Analizzando le misure e i servizi che compongono gli interventi di politica attiva, sono individuate alcune misure maggiormente ricorrenti. In particolare, tra le più comuni ci sono i tirocini extracurricolari, la formazione, l’orientamento specialistico e l’accompagnamento al lavoro. L’elevata diffusione dei tirocini extracurriculari evidenzia come tali attività siano ritenute uno strumento in grado di accrescere le possibilità occupazionali, trasformandosi - nel momento della loro conclusione - in un rapporto di lavoro.


Alcune considerazioni conclusive

Gli autori della ricerca ipotizzano che le iniziative di politica attiva del lavoro si struttureranno in un quadro più organico nel prossimo futuro a partire da alcuni punti di riferimento comuni, come la recente approvazione dei Livelli Essenziali delle Prestazioni da garantire ai cittadini e l’attivazione dell’Assegno di ricollocazione.

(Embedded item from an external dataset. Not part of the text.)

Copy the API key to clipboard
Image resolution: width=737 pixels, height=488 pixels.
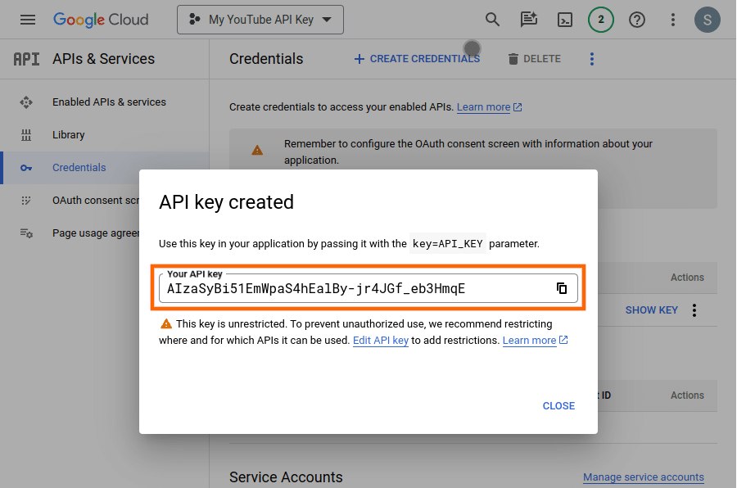562,288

Un altro aspetto che contribuirà all’integrazione dei vari livelli di intervento è inoltre l’intesa istituzionale raggiunta lo scorso dicembre 2017 nel corso della Conferenza Unificata tra Stato e Regioni, che ha previsto il raccordo tra le misure nazionali e regionali e che, come si legge dal testo, “intende costituire un elemento di raccordo tra tutti i fondi che a diverso titolo insistono sulle politiche attive, allo scopo di razionalizzare la strategia complessiva ed individuare gli interventi sui singoli target”.

In prospettiva, sarà da comprendere e valutare la forma che assumerà in relazione alle politiche del lavoro e della formazione la proposta legata al Reddito di Cittadinanza, la quale potrebbe intervenire - almeno secondo alcune dichiarazioni del Governo - anche su questi fronti.